Widespread looting also was reported in Thailand's devastated resort islands of Phuket and Phi Phi, where European and Australian tourists left valuables behind in wrecked hotels when they fled — or were swept away by — the torrents.
An international airlift was under way to ferry critical aid and medicine to Phuket and to take home shellshocked travelers. Jets from France and Australia were among the first to touch down at the island's airport. Greece, Italy, Germany and Sweden planned similar flights.
Along India's southern coast, paramedics began vaccinating 65,000 tsunami survivors in Tamil Nadu state, an official said.
"We have accelerated disposing of bodies to minimize the risk of an epidemic. Also, we have started spraying bleaching powder on the beaches from where the bodies have been recovered," said Veera Shanmuga Moni, a top administrator of Tamil Nadu's Nagappattinam district.
The world's biggest reinsurer, Germany's Munich Re, estimated the damage to buildings and foundations in the affected regions would be at least $13.6 billion.
In Thailand, rescuers combed the beaches and islands Wednesday for missing tourists and locals swept away by earthquake-powered tidal waves.
Although the toll was expected to soar, a total of 473 foreigners of 36 nationalities were confirmed killed, the Interior Ministry's Department of Disaster Prevention and Mitigation said.

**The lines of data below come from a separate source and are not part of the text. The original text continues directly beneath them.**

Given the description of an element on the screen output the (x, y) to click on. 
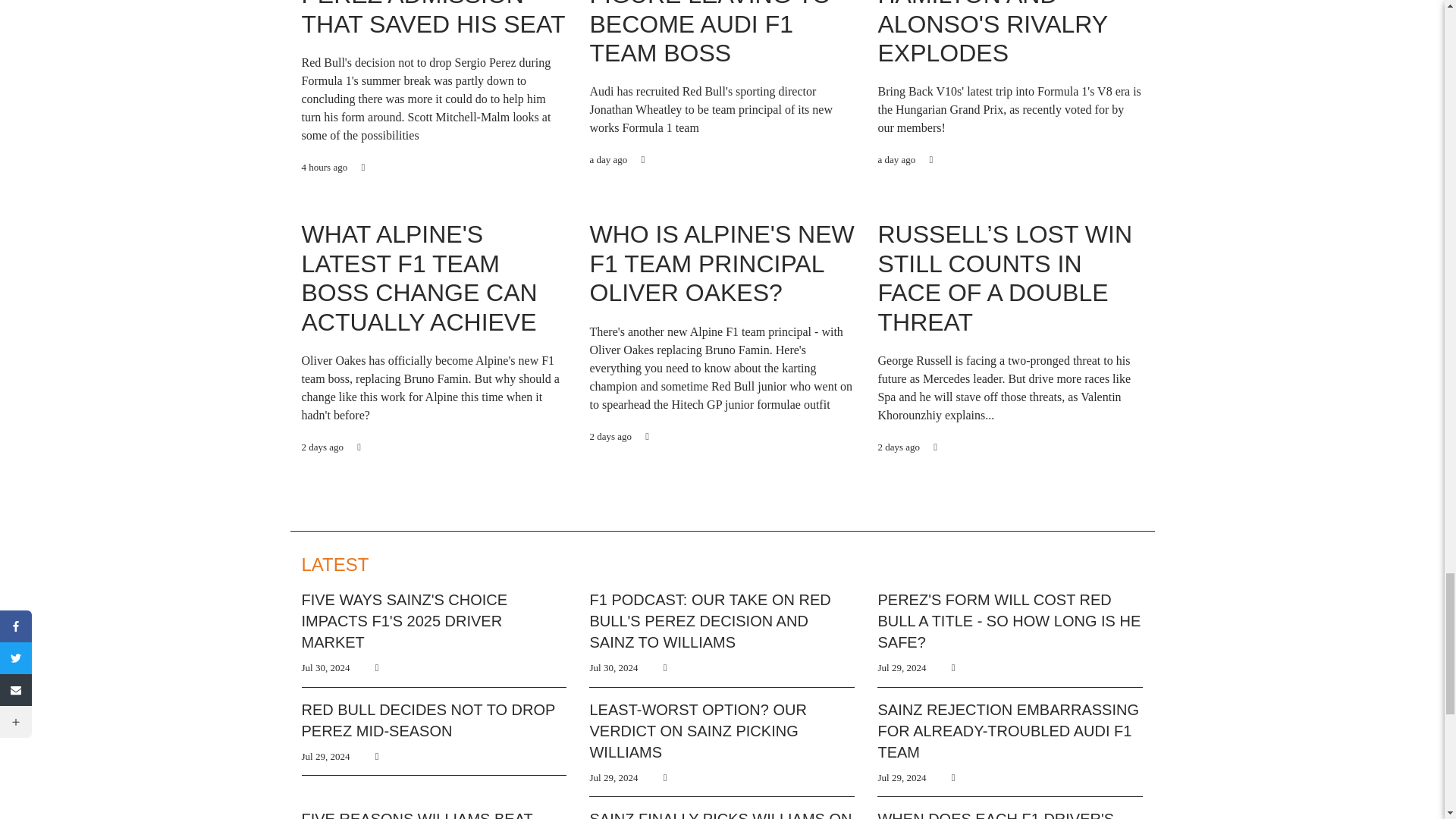
RED BULL'S UNUSUAL PEREZ ADMISSION THAT SAVED HIS SEAT (433, 18)
KEY RED BULL FIGURE LEAVING TO BECOME AUDI F1 TEAM BOSS (709, 33)
Given the description of an element on the screen output the (x, y) to click on. 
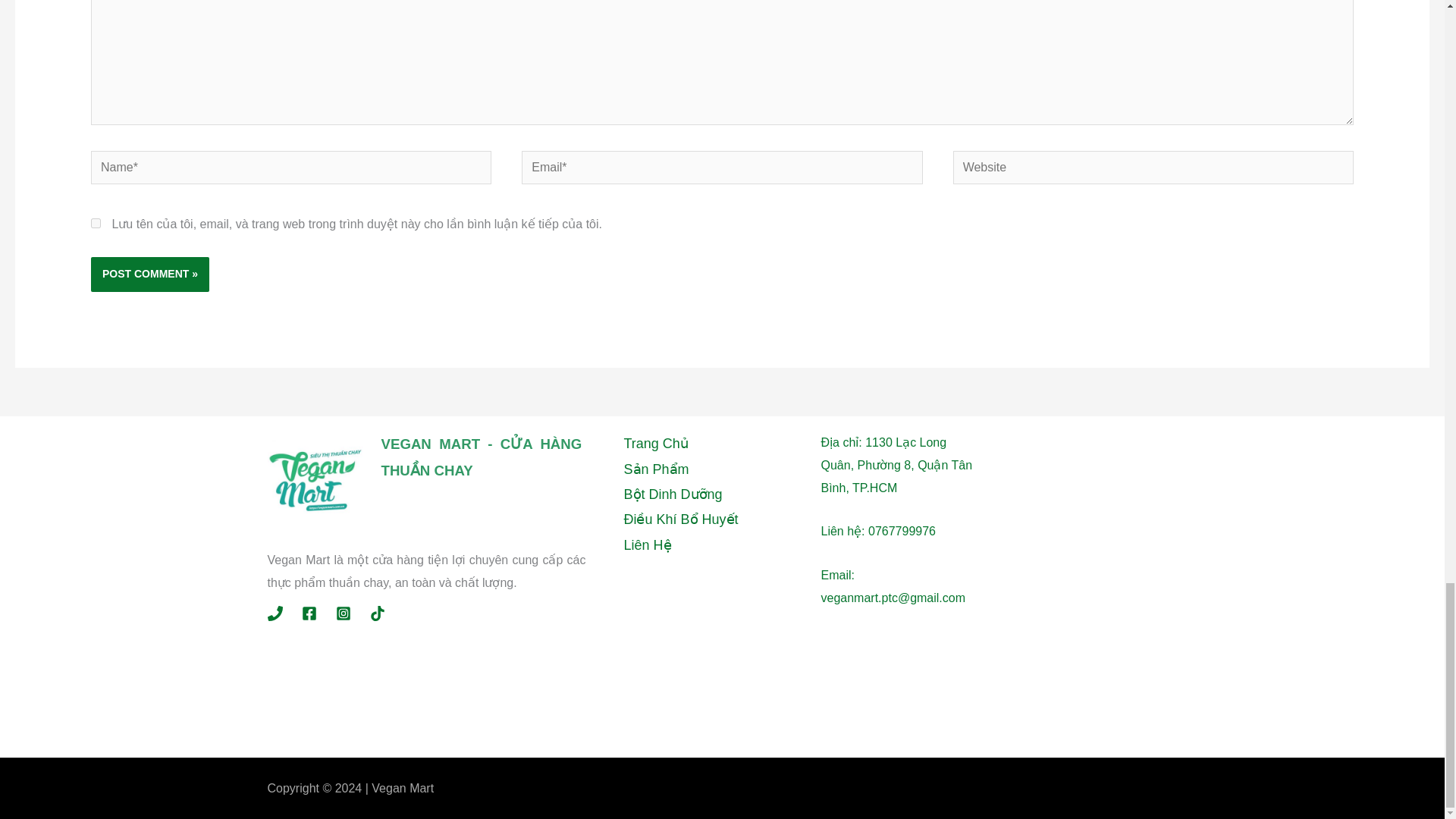
yes (95, 223)
Given the description of an element on the screen output the (x, y) to click on. 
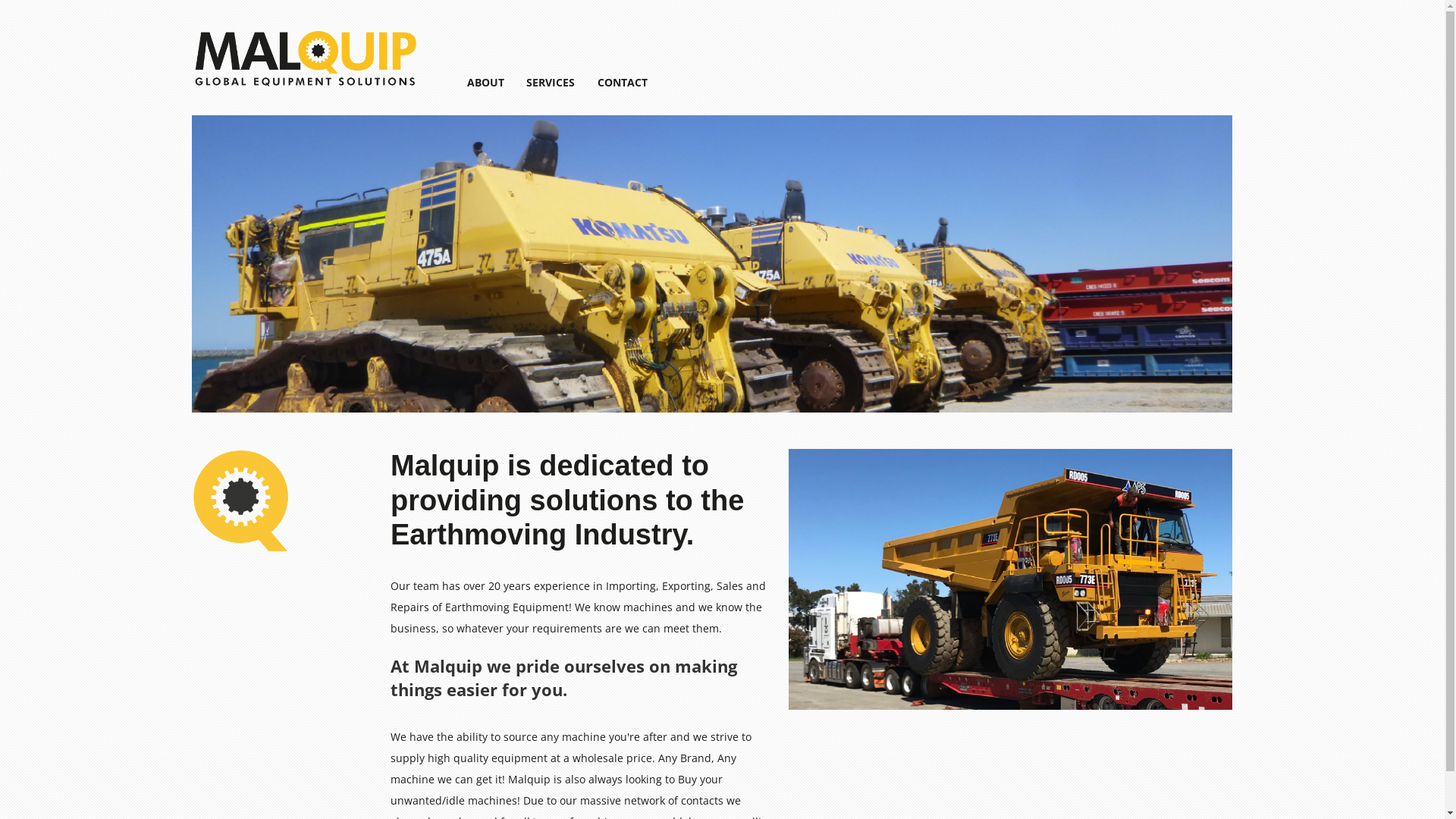
MalQuip Earth Moving Equipment Element type: hover (304, 87)
SERVICES Element type: text (550, 82)
ABOUT Element type: text (485, 82)
CONTACT Element type: text (622, 82)
Given the description of an element on the screen output the (x, y) to click on. 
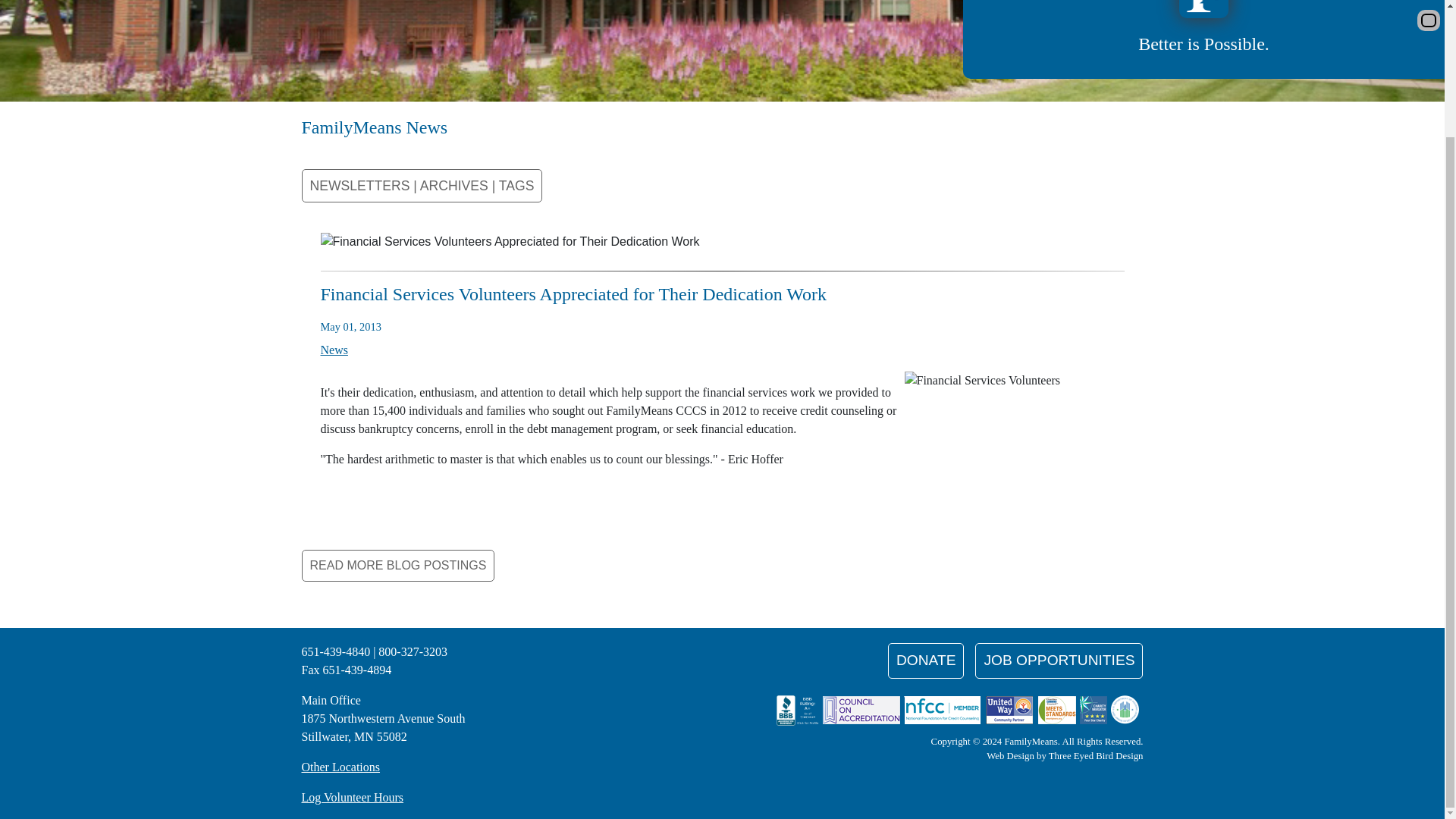
Website Design Company (1064, 756)
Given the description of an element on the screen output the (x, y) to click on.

Victims included 54 from Sweden, 49 from Germany, 43 from Britain and 20 Americans.
They were among thousands of Western and Asian holiday-makers packing hotels and bungalows during the height of the tourist season when killer waves struck Sunday.
German Chancellor Gerhardt Schroeder said 1,000 Germans were unaccounted for. "We have to fear that a number of Germans clearly in the three-digit numbers will be among the dead," Schroeder told reporters.
Sweden's Foreign Minister Laila Freivalds said "we fear than many of (the missing Swedes) will not be found." Some 1,500 Swedes are missing, 200 Finns, 200 Danes and hundreds of Norwegians, according to reports from Scandinavian capitals.
At least a dozen Americans were killed in the violent waves, and several celebrities were injured — including Czech supermodel Petra Nemcova and action star Jet Li.